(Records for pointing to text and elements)
____

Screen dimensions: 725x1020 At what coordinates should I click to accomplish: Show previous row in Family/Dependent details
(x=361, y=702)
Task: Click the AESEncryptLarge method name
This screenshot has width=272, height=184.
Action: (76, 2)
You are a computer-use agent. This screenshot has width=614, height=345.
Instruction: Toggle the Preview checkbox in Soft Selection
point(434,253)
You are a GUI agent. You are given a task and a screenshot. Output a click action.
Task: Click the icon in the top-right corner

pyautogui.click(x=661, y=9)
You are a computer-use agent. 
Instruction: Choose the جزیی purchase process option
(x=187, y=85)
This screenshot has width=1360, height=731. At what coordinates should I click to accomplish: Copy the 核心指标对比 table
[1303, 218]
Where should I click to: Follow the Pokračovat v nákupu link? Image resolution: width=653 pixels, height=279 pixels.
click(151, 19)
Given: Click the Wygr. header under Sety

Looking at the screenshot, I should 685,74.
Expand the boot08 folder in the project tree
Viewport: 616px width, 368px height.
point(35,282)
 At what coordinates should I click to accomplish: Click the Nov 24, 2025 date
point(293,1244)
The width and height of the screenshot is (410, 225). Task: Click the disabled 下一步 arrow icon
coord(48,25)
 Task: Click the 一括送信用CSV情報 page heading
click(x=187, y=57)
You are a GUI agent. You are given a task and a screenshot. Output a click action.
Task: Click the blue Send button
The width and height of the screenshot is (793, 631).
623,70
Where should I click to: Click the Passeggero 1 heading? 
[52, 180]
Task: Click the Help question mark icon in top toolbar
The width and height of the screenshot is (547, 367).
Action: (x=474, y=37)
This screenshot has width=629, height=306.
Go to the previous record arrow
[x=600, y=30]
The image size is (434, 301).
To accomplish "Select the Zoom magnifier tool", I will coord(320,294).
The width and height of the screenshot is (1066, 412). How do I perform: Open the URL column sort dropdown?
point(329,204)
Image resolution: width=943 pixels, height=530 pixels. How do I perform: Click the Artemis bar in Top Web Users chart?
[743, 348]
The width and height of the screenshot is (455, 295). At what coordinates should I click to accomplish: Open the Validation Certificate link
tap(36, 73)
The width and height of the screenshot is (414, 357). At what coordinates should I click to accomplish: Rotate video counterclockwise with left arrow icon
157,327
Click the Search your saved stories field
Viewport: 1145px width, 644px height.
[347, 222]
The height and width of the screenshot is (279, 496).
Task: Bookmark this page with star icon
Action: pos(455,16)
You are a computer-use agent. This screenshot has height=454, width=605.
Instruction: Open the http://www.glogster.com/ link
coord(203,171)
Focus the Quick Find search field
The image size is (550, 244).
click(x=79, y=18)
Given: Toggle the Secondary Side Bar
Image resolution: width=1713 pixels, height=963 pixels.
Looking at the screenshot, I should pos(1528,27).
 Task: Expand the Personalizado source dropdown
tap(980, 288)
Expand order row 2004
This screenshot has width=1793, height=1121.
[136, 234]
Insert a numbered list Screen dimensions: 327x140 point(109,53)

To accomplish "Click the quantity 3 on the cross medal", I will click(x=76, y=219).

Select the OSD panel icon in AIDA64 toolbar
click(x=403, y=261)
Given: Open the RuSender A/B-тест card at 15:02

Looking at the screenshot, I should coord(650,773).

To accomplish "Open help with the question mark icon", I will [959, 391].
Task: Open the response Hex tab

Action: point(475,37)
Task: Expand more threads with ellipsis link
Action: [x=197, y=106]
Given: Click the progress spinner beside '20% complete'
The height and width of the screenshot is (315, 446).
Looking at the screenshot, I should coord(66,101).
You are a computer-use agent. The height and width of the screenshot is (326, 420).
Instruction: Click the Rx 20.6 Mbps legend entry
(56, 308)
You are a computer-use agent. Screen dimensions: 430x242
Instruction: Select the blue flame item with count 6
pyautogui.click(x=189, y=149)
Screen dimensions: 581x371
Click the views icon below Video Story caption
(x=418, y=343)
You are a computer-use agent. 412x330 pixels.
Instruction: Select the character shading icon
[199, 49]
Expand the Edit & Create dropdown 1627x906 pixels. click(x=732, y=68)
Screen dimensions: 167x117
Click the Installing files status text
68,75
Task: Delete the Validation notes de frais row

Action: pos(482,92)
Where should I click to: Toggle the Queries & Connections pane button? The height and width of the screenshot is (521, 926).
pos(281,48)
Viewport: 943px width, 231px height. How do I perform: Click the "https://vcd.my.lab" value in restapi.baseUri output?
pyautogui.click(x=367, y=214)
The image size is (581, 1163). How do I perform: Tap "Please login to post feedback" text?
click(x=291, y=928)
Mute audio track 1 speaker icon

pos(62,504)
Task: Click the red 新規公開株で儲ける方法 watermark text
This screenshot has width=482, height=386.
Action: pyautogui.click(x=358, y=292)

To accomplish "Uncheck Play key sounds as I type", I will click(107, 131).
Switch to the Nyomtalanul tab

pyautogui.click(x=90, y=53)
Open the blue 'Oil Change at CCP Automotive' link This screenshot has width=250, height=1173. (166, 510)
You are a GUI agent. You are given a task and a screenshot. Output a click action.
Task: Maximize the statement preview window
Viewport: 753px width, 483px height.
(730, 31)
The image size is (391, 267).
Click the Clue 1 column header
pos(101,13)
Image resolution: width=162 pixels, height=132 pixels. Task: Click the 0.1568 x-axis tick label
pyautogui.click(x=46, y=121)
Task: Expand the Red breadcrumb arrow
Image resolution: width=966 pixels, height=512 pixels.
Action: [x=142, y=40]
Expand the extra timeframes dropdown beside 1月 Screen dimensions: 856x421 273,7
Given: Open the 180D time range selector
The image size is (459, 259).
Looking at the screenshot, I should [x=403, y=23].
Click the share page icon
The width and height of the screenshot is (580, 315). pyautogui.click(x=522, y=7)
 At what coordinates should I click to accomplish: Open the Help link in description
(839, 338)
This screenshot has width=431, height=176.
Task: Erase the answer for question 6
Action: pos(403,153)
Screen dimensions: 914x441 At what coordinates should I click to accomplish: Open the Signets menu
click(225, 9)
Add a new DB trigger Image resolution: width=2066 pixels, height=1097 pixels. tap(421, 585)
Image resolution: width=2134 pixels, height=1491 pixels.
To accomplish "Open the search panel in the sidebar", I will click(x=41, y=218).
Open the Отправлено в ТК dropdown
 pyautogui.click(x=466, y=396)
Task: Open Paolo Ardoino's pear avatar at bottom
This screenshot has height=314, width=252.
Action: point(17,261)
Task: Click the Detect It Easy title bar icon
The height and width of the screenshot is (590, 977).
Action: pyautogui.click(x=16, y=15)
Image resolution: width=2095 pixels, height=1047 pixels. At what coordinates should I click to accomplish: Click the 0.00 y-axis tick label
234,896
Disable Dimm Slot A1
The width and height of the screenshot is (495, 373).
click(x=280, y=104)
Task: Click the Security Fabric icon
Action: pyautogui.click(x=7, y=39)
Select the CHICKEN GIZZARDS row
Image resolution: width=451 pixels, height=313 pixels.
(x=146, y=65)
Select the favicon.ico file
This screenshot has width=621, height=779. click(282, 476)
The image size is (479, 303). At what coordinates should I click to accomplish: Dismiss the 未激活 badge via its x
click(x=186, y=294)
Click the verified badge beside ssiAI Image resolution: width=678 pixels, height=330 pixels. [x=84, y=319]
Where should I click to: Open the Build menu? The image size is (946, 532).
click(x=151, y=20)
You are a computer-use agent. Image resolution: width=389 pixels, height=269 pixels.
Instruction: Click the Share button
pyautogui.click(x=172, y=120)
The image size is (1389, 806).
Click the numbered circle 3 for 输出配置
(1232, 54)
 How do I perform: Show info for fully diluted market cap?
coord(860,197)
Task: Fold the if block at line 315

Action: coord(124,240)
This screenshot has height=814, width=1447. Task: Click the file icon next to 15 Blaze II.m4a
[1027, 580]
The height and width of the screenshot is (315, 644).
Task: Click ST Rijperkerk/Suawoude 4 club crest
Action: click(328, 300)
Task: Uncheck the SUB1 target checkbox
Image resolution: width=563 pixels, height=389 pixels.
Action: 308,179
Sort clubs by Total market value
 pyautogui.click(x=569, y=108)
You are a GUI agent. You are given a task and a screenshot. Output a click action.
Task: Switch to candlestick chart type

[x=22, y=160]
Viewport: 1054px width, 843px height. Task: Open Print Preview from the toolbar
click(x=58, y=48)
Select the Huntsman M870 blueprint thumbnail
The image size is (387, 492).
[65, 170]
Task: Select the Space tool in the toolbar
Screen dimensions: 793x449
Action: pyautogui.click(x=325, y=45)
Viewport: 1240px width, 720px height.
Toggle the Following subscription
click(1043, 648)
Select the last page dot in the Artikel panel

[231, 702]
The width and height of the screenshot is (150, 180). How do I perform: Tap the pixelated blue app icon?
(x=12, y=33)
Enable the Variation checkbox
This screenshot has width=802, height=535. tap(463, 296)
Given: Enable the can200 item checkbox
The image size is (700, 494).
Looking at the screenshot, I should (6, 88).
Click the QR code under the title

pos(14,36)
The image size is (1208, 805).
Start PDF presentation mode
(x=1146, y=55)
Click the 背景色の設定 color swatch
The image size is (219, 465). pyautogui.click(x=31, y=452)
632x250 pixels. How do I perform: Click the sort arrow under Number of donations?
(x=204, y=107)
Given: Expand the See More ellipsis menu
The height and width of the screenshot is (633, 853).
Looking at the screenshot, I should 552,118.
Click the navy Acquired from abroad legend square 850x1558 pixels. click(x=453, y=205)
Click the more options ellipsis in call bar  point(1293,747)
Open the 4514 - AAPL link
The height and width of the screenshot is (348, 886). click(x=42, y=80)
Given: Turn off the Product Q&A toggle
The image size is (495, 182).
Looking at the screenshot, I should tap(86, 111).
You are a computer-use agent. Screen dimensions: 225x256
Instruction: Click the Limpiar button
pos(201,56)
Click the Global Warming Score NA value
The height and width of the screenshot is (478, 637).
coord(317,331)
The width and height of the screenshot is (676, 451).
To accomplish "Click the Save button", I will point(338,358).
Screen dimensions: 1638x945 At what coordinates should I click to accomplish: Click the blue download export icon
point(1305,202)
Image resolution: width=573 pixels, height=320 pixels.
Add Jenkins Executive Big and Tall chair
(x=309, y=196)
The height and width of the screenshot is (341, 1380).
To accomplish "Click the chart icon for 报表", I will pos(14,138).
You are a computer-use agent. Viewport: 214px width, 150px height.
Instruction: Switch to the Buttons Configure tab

____

WHAT YOU ARE ASKED TO DO: Please copy the records verbatim, from the first line through the line containing "coord(48,25)", including both ends.

FULL ANSWER:
Screen dimensions: 725x1020 At what coordinates should I click to accomplish: Show previous row in Family/Dependent details
(x=361, y=702)
Task: Click the AESEncryptLarge method name
This screenshot has width=272, height=184.
Action: (76, 2)
You are a computer-use agent. This screenshot has width=614, height=345.
Instruction: Toggle the Preview checkbox in Soft Selection
point(434,253)
You are a GUI agent. You are given a task and a screenshot. Output a click action.
Task: Click the icon in the top-right corner

pyautogui.click(x=661, y=9)
You are a computer-use agent. 
Instruction: Choose the جزیی purchase process option
(x=187, y=85)
This screenshot has width=1360, height=731. At what coordinates should I click to accomplish: Copy the 核心指标对比 table
[1303, 218]
Where should I click to: Follow the Pokračovat v nákupu link? Image resolution: width=653 pixels, height=279 pixels.
click(151, 19)
Given: Click the Wygr. header under Sety

Looking at the screenshot, I should 685,74.
Expand the boot08 folder in the project tree
Viewport: 616px width, 368px height.
point(35,282)
 At what coordinates should I click to accomplish: Click the Nov 24, 2025 date
point(293,1244)
The width and height of the screenshot is (410, 225). Task: Click the disabled 下一步 arrow icon
coord(48,25)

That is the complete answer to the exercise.